Data API Builder Integration

Azure SQL Database pairs naturally with Data API Builder (DAB), which auto-generates REST and GraphQL endpoints over SQL objects with zero application code.

Cross-Reference

See Tutorial 11 — Data API Builder for a hands-on walkthrough of deploying DAB as a Container App backed by Azure SQL.


Azure SQL Managed Instance

When to Choose MI over SQL Database

Choose Managed Instance when the workload depends on instance-scoped features that SQL Database does not support:

  • SQL Agent — scheduled jobs, alerts, operators
  • Cross-database queriesUSE [OtherDB]; SELECT ...
  • CLR assemblies — custom .NET code in-database
  • Service Broker — asynchronous messaging between databases
  • Linked servers — federated queries to external sources
  • Database Mail — SMTP-based alerting from T-SQL

Architecture

Managed Instance runs inside a dedicated subnet in your VNet with a managed Always On availability group under the hood:

graph TB
    subgraph VNet["Customer VNet"]
        subgraph MISubnet["MI Dedicated Subnet (/27+)"]
            MI["SQL Managed Instance<br/>vCores: 4–80<br/>Storage: up to 16 TB"]
        end
        AppSubnet["Application Subnet"]
    end

    MI <-->|Private connectivity| AppSubnet
    MI -->|MI Link| OnPrem["On-Premises SQL Server"]

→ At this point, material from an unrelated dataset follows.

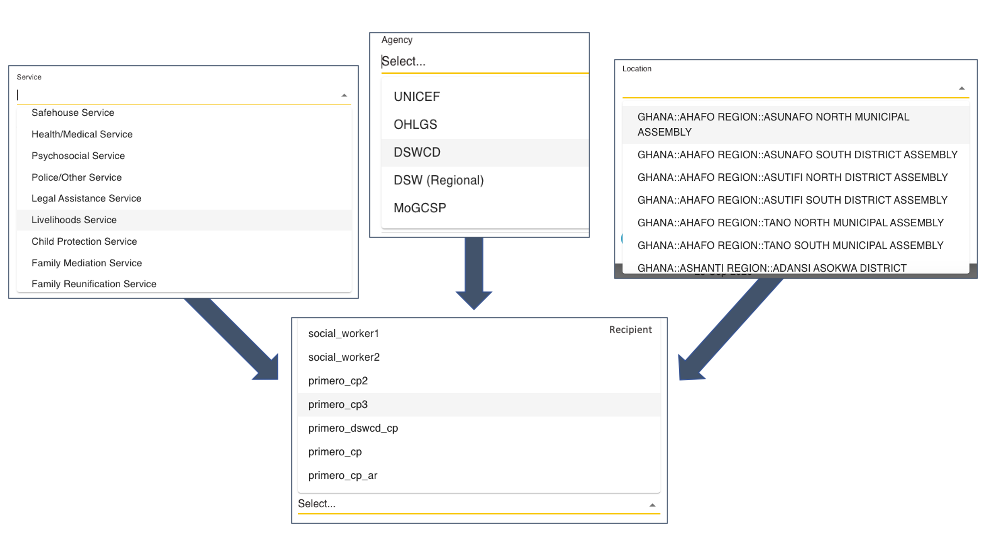Pick DSW (Regional) agency

pos(485,180)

MI Link uses Always On distributed availability groups to replicate data from on-premises SQL Server to Managed Instance in near-real-time. This enables:

  • Online migration — replicate continuously, then fail over with minimal downtime.
  • Read-scale offloading — run reporting/analytics on the MI replica while production stays on-premises.
  • Disaster recovery — MI serves as a warm standby in Azure.
-- On the on-premises SQL Server (source)
ALTER AVAILABILITY GROUP [MI_Link_AG]
    ADD DATABASE [AdventureWorks];

-- Failover when ready (on MI)
ALTER AVAILABILITY GROUP [MI_Link_AG] FAILOVER;

Instance Pools

Instance pools let you pre-provision compute and share it across multiple small Managed Instances — useful when you have many small databases that individually would not justify a 4-vCore minimum:

  • Cost savings: Share vCores across instances; pay for the pool, not each instance.
  • Fast provisioning: New instances within a pool deploy in ~5 minutes vs. ~45 minutes.
  • Density: Up to 40 instances per pool (General Purpose).

SQL Server on Azure VMs

When to Use IaaS

Scenario Why IaaS
Legacy app requires SQL Server 2014/2016 PaaS supports current engine only
Third-party software needs OS access Agents, custom drivers, file-system dependencies
Specific replication topology Merge replication, peer-to-peer
SSIS packages on the same box Co-located SSIS runtime
FCI (Failover Cluster Instance) Shared-disk clustering
Full sysadmin access required Registry, startup parameters, trace flags

SQL Server 2022 on Azure

SQL Server 2022 introduces Azure-connected features that blur the IaaS/PaaS boundary:

  • Azure Synapse Link for SQL Server — zero-ETL replication to Synapse Analytics.
  • Microsoft Entra ID authentication — managed identity and Azure AD groups.
  • Managed disaster recovery to Azure — link to SQL Managed Instance for DR.
  • S3-compatible object storage backup — back up to ADLS via S3 API.
  • Ledger, contained AG, query store hints — parity with cloud.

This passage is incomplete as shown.